Tinnitus is a sensation of sound generated inside your head that usually only you can hear. Some people experience it occasionally, while for others tinnitus is with them constantly.
Tinnitus can have a major impact on people’s daily lives, including stress, anxiety, anger and sleep loss. Tinnitus has many causes and more than 80% of people with tinnitus also experience some degree of hearing loss, though many are not aware of this. For some, treating tinnitus with hearing aids can help them feel that the tinnitus is no longer as dominant and for a high percentage the tinnitus completely disappears immediately.
Tinnitus is not a condition. It is a symptom of a condition and there are many possible causes. These are usually not serious. Inside the inner ear are tiny hair cells that convert the sounds you hear into signals the brain can understand. If some of these hair cells are damaged, the brain receives fewer signals. Some research suggests that our brain tries to compensate for the missing signals by producing a new sound in their place. However, this does not explain why people with presumably normal hearing can also experience tinnitus. This fact and others indicate that the cause of tinnitus is related to brain processes, not just the hair cell damage in the hearing system.

■ ■ ■ ■ ■ ■ ■

### Task requirements
According to the tinnitus page, what share of people with tinnitus also have some degree of hearing loss?

### Dataset content
■ ■ ■ ■ ■ ■ ■

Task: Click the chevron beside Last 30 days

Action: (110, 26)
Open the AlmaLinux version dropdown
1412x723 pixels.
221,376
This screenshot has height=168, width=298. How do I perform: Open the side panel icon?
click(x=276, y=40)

■ ■ ■ ■ ■ ■ ■

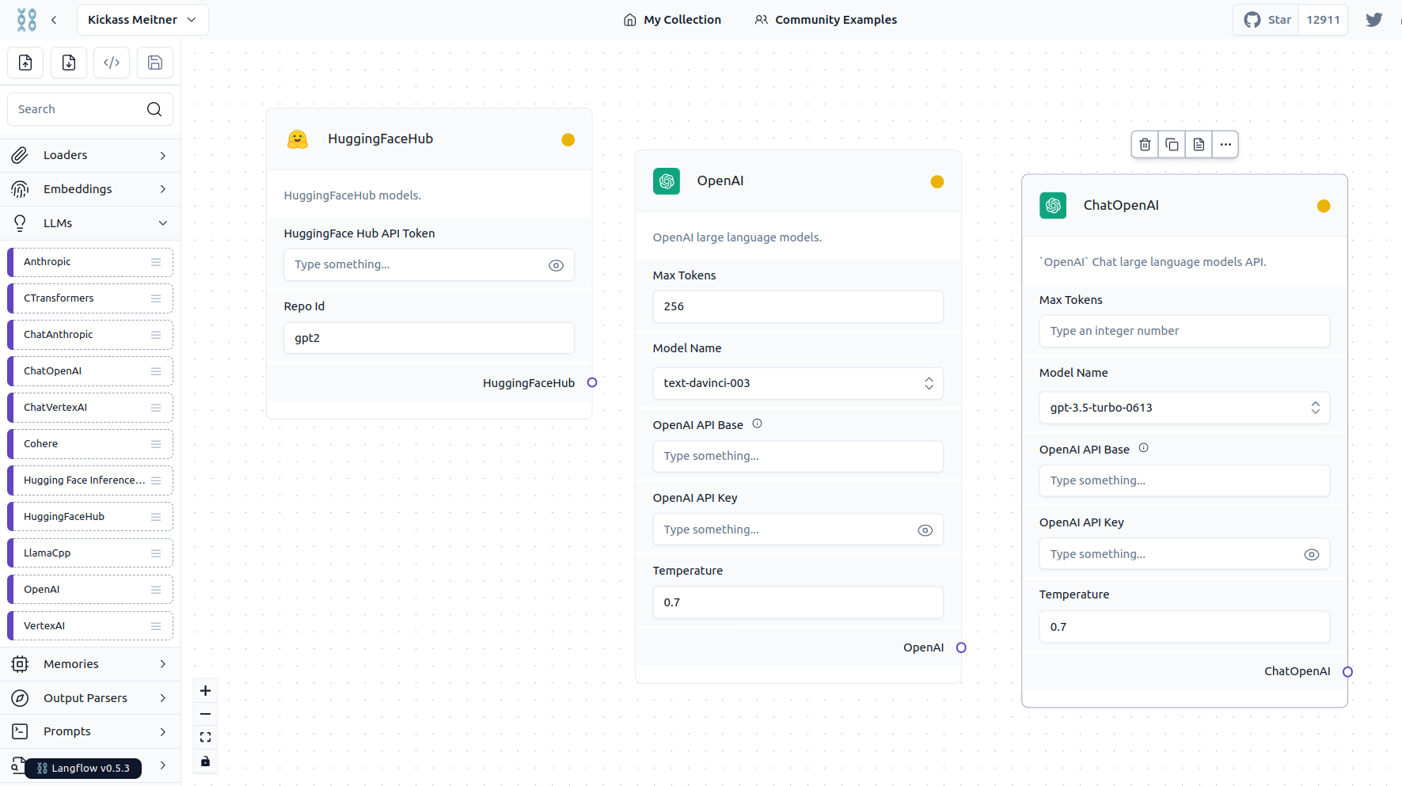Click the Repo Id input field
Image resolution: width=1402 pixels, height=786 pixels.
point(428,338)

■ ■ ■ ■ ■ ■ ■

### Written response
More than 80%.